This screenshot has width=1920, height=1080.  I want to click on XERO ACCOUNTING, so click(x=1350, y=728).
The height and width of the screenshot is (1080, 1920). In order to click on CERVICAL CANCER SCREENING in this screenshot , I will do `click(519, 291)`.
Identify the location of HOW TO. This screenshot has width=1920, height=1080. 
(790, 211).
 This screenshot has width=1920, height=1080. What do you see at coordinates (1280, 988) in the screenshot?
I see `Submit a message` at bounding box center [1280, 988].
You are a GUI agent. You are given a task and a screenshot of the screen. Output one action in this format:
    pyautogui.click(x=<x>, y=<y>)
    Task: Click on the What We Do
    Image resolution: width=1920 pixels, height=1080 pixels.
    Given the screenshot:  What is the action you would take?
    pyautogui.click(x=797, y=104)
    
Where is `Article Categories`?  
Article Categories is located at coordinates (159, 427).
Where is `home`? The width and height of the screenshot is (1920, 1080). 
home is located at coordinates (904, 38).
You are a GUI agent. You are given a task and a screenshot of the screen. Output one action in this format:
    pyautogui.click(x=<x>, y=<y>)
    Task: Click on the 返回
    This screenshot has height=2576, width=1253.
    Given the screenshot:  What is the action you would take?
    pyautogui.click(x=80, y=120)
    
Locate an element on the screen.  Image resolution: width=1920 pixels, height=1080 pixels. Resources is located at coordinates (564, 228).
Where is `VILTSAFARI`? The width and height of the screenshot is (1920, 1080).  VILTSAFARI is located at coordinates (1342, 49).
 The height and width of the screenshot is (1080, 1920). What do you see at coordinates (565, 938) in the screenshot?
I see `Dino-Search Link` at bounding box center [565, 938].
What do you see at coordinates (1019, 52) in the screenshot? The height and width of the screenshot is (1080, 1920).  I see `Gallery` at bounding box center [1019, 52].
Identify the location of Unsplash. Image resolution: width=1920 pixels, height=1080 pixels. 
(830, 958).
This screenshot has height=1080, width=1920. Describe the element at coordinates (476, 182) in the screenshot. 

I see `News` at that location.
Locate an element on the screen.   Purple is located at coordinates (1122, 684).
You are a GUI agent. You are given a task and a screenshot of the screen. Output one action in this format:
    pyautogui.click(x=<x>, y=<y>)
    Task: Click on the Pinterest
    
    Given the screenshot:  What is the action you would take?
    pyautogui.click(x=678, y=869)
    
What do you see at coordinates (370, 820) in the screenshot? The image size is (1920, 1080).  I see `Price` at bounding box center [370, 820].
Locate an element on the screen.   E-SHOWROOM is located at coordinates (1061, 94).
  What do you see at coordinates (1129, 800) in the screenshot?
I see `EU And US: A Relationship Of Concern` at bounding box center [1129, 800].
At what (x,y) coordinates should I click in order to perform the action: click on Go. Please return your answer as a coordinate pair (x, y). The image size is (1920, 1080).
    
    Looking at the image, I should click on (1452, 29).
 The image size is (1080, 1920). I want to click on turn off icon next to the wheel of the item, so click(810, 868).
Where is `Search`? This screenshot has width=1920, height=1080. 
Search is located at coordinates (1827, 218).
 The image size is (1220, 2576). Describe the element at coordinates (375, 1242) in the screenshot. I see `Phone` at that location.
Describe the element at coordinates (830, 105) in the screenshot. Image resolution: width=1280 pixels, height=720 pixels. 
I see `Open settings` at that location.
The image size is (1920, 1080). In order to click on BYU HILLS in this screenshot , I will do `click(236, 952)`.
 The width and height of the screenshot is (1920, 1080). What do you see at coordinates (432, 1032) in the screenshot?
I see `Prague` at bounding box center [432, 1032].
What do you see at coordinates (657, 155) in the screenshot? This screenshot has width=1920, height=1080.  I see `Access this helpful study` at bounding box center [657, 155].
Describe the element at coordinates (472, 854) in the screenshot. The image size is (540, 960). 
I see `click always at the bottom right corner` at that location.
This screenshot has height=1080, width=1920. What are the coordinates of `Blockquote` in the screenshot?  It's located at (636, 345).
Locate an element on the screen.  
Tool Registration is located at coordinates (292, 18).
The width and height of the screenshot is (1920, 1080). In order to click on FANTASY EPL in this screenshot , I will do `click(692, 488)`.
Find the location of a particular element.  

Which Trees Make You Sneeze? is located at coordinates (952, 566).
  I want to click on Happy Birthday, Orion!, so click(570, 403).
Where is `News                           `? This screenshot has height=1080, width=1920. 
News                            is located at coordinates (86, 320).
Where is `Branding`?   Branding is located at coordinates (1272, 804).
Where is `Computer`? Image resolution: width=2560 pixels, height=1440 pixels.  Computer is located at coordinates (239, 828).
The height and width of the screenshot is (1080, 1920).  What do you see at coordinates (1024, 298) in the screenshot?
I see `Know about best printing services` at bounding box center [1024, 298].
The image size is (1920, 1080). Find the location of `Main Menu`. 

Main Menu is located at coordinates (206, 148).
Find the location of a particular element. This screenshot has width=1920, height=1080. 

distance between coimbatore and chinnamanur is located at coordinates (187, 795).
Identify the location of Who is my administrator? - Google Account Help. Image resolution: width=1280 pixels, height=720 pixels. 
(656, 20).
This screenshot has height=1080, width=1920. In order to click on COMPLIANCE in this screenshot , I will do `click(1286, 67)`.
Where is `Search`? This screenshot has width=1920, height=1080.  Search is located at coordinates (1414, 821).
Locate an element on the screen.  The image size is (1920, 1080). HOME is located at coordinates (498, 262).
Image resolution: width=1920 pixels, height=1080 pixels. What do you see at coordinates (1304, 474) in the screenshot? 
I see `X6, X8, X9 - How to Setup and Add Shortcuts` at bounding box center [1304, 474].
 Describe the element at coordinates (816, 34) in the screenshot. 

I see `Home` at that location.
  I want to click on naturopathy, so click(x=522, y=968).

▶ **PROBLEM DESCRIPTION**:
Copy out every line of the entries above word for word, from the first entry through the last.

▶ **EXERCISE RESULT**:
This screenshot has width=1920, height=1080.  I want to click on XERO ACCOUNTING, so click(x=1350, y=728).
The height and width of the screenshot is (1080, 1920). In order to click on CERVICAL CANCER SCREENING in this screenshot , I will do `click(519, 291)`.
Identify the location of HOW TO. This screenshot has width=1920, height=1080. 
(790, 211).
 This screenshot has width=1920, height=1080. What do you see at coordinates (1280, 988) in the screenshot?
I see `Submit a message` at bounding box center [1280, 988].
You are a GUI agent. You are given a task and a screenshot of the screen. Output one action in this format:
    pyautogui.click(x=<x>, y=<y>)
    Task: Click on the What We Do
    Image resolution: width=1920 pixels, height=1080 pixels.
    Given the screenshot:  What is the action you would take?
    pyautogui.click(x=797, y=104)
    
Where is `Article Categories`?  
Article Categories is located at coordinates (159, 427).
Where is `home`? The width and height of the screenshot is (1920, 1080). 
home is located at coordinates (904, 38).
You are a GUI agent. You are given a task and a screenshot of the screen. Output one action in this format:
    pyautogui.click(x=<x>, y=<y>)
    Task: Click on the 返回
    This screenshot has height=2576, width=1253.
    Given the screenshot:  What is the action you would take?
    pyautogui.click(x=80, y=120)
    
Locate an element on the screen.  Image resolution: width=1920 pixels, height=1080 pixels. Resources is located at coordinates (564, 228).
Where is `VILTSAFARI`? The width and height of the screenshot is (1920, 1080).  VILTSAFARI is located at coordinates (1342, 49).
 The height and width of the screenshot is (1080, 1920). What do you see at coordinates (565, 938) in the screenshot?
I see `Dino-Search Link` at bounding box center [565, 938].
What do you see at coordinates (1019, 52) in the screenshot? The height and width of the screenshot is (1080, 1920).  I see `Gallery` at bounding box center [1019, 52].
Identify the location of Unsplash. Image resolution: width=1920 pixels, height=1080 pixels. 
(830, 958).
This screenshot has height=1080, width=1920. Describe the element at coordinates (476, 182) in the screenshot. 

I see `News` at that location.
Locate an element on the screen.   Purple is located at coordinates (1122, 684).
You are a GUI agent. You are given a task and a screenshot of the screen. Output one action in this format:
    pyautogui.click(x=<x>, y=<y>)
    Task: Click on the Pinterest
    
    Given the screenshot:  What is the action you would take?
    pyautogui.click(x=678, y=869)
    
What do you see at coordinates (370, 820) in the screenshot? The image size is (1920, 1080).  I see `Price` at bounding box center [370, 820].
Locate an element on the screen.   E-SHOWROOM is located at coordinates (1061, 94).
  What do you see at coordinates (1129, 800) in the screenshot?
I see `EU And US: A Relationship Of Concern` at bounding box center [1129, 800].
At what (x,y) coordinates should I click in order to perform the action: click on Go. Please return your answer as a coordinate pair (x, y). The image size is (1920, 1080).
    
    Looking at the image, I should click on (1452, 29).
 The image size is (1080, 1920). I want to click on turn off icon next to the wheel of the item, so click(810, 868).
Where is `Search`? This screenshot has width=1920, height=1080. 
Search is located at coordinates (1827, 218).
 The image size is (1220, 2576). Describe the element at coordinates (375, 1242) in the screenshot. I see `Phone` at that location.
Describe the element at coordinates (830, 105) in the screenshot. Image resolution: width=1280 pixels, height=720 pixels. 
I see `Open settings` at that location.
The image size is (1920, 1080). In order to click on BYU HILLS in this screenshot , I will do `click(236, 952)`.
 The width and height of the screenshot is (1920, 1080). What do you see at coordinates (432, 1032) in the screenshot?
I see `Prague` at bounding box center [432, 1032].
What do you see at coordinates (657, 155) in the screenshot? This screenshot has width=1920, height=1080.  I see `Access this helpful study` at bounding box center [657, 155].
Describe the element at coordinates (472, 854) in the screenshot. The image size is (540, 960). 
I see `click always at the bottom right corner` at that location.
This screenshot has height=1080, width=1920. What are the coordinates of `Blockquote` in the screenshot?  It's located at (636, 345).
Locate an element on the screen.  
Tool Registration is located at coordinates (292, 18).
The width and height of the screenshot is (1920, 1080). In order to click on FANTASY EPL in this screenshot , I will do `click(692, 488)`.
Find the location of a particular element.  

Which Trees Make You Sneeze? is located at coordinates (952, 566).
  I want to click on Happy Birthday, Orion!, so click(570, 403).
Where is `News                           `? This screenshot has height=1080, width=1920. 
News                            is located at coordinates (86, 320).
Where is `Branding`?   Branding is located at coordinates (1272, 804).
Where is `Computer`? Image resolution: width=2560 pixels, height=1440 pixels.  Computer is located at coordinates (239, 828).
The height and width of the screenshot is (1080, 1920).  What do you see at coordinates (1024, 298) in the screenshot?
I see `Know about best printing services` at bounding box center [1024, 298].
The image size is (1920, 1080). Find the location of `Main Menu`. 

Main Menu is located at coordinates (206, 148).
Find the location of a particular element. This screenshot has width=1920, height=1080. 

distance between coimbatore and chinnamanur is located at coordinates (187, 795).
Identify the location of Who is my administrator? - Google Account Help. Image resolution: width=1280 pixels, height=720 pixels. 
(656, 20).
This screenshot has height=1080, width=1920. In order to click on COMPLIANCE in this screenshot , I will do `click(1286, 67)`.
Where is `Search`? This screenshot has width=1920, height=1080.  Search is located at coordinates (1414, 821).
Locate an element on the screen.  The image size is (1920, 1080). HOME is located at coordinates (498, 262).
Image resolution: width=1920 pixels, height=1080 pixels. What do you see at coordinates (1304, 474) in the screenshot? 
I see `X6, X8, X9 - How to Setup and Add Shortcuts` at bounding box center [1304, 474].
 Describe the element at coordinates (816, 34) in the screenshot. 

I see `Home` at that location.
  I want to click on naturopathy, so click(x=522, y=968).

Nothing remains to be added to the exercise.